The National Planning and Building Council, charged with making a recommendation to the government, began its final deliberations on the matter Tuesday.

The issue goes back several years to a U.S. request to build a Voice of America transmitter relay station, designed to beam U.S. government-controlled news programs and American propaganda into the former Soviet Union.

Environmentalists and residents in the area oppose the project, saying that electromagnetic radiation from the transmitters would harm nearby residents as well as interfere with the internal guidance systems of migratory birds passing over the region.
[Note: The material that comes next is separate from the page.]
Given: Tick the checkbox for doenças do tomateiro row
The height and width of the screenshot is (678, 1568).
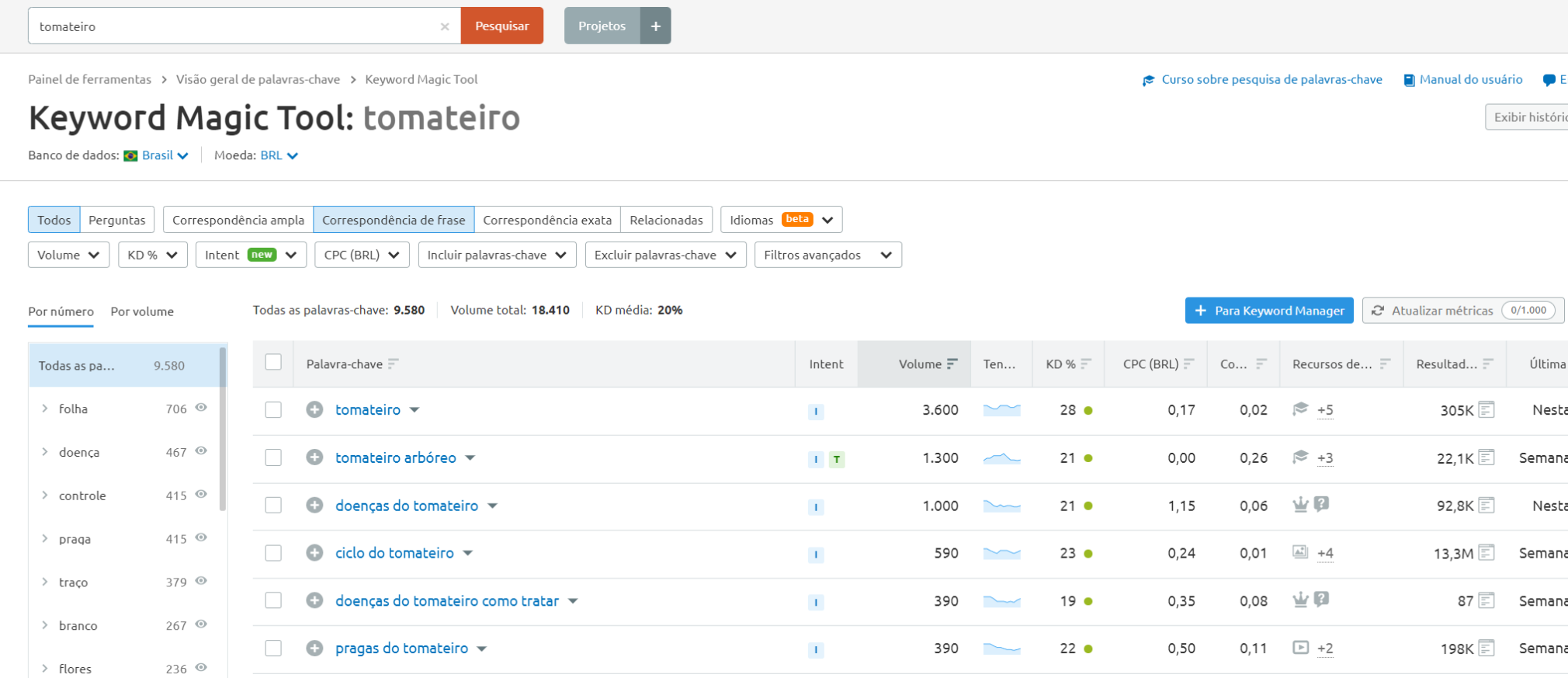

The tall and powerful transmission antennas would be spread over a wide area in an unspoiled region of the Negev.

But supporters claim the project will create jobs and help industry in the region.

The National Planning and Building Council failed to reach a decision Tuesday but its recommendation is expected shortly.

Environment Minister Yossi Sarid has said he opposes the project and has instructed his representative in the council to vote against the plan.

Environmentalists opposed to the VOA station braved snowy weather to demonstrate outside the building where the council met.

Support for the project is headed by Shlomo Haruvi, vice president of the Elbit electronics company, which has a major economic stake in the project.

Haruvi claimed in a radio interview Monday that “the station itself will become a tourist attraction, as is the case with technological monuments elsewhere in the world.”

His claim was termed a “bad joke” by Micky Lipshitz, the director of the environmental department of the Society for the Protection of Nature in Israel.

“It will close off an area of some 15,000 acres and turn the site into a forest of antennas,” Lipshitz said.

Although the bitter debate continues in Israel, American interest in building the transmitter appears to have waned since the breakup of the former Soviet Union and the disappearance of the communist danger.

If Israel rejects the project, the VOA transmitting station is likely to be moved to Turkey.